Indeed, the four technology giants combined were responsible for nearly 87 points of the Dow's upswing, with IBM adding 60 points in its own.
Two big-name companies, however, failed to impress with their fourth-quarter results.
General Electric (NYSE:GE), the U.S. conglomerate and Dow component, posted a per-share operating profit of 39 cents that topped expectations by a penny, but its $38 billion in revenue came in short of the $40 billion analysts forecast.

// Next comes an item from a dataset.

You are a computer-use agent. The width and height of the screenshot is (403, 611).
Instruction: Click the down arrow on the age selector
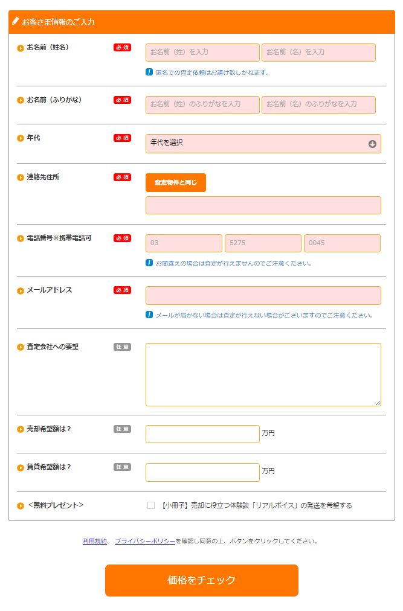click(x=372, y=144)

Search behemoth Google (NASDAQ:GOOG) missed Wall Street's view on the top and bottom lines when it unveiled its results after the closing bell on Thursday. The Mountain View-based company's shares plunged, leading it to be the worst laggard out of the components on the Nasdaq 100 index of non-financial companies. Other smaller technology names such as Netflix (NASDAQ:NFLX), Research in Motion (NASDAQ:RIMM) and Sirius XM Radio (NASDAQ:SIRI) posted a weak performance as well.
Greece Still in Focus
Market participants were also keeping a close eye on negotiations between the Greek government and private creditors that are in their third day. Part of the country's rescue package from the European Union hinges on private bondholders taking a loss, something that has been agreed to in principle. The talks are now focused on the technical side of the so-called bond swap deal, in which some holders of Greek debt will voluntarily accept new bonds with different maturities and coupon payments.

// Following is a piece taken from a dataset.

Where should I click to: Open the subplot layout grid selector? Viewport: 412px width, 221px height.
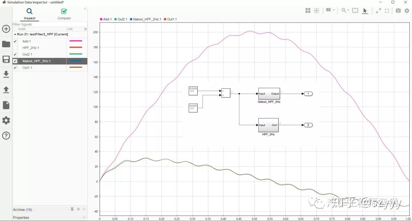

However, if the talks fall through, the country may be forced to either push for an involuntary arrangement or risk losing its much-needed bailout tranche. Either case could trigger default conditions on debt insurance or cause an actual default, both of which could slam Europe's banks and financial system, analysts have said. The country's next major debt payment is slated for March.

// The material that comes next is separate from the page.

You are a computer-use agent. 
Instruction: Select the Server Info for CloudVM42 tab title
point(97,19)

The euro slumped 0.39% to $1.2919 following a three-day winning streak. The greenback was recently up 0.33% against a basket of six world currencies.
Energy Prices Slump
Energy futures were sharply lower. The benchmark crude oil contract fell $2.19, or 2.2%, to $98.20 a barrel. Oil prices have been weak over the past three sessions as traders have trimmed down expectations for the risk posed by terse relations between Iran and the U.S. over that Strait of Hormuz in the Gulf, Olivier Jakob, Managing Director at Swiss-based Petromatrix, wrote in a note to clients on Friday.
Wholesale RBOB gasoline slid 1.1% to $2.784 a gallon. In metals, gold climbed $9.60, or 0.58%, to $1,664 a troy ounce.
On the economic front, U.S. existing home sales rose 5% in December to an annualized rate of 4.61 million units, according to the National Association of Realtors. Economists expected a 4.1% increase to 4.65 million . The housing sector has struggled with high supplies, still tepid demand and tight conditions in lending markets.
European blue chips fell 0.33%, the English FTSE 100 slumped 0.22% to 5,729 and the German DAX fell 0.18% to 6,404.
In Asia, the Japanese Nikkei 225 rallied 1.5% to 8,766 and the Chinese Hang Seng climbed 0.84% to 20,110.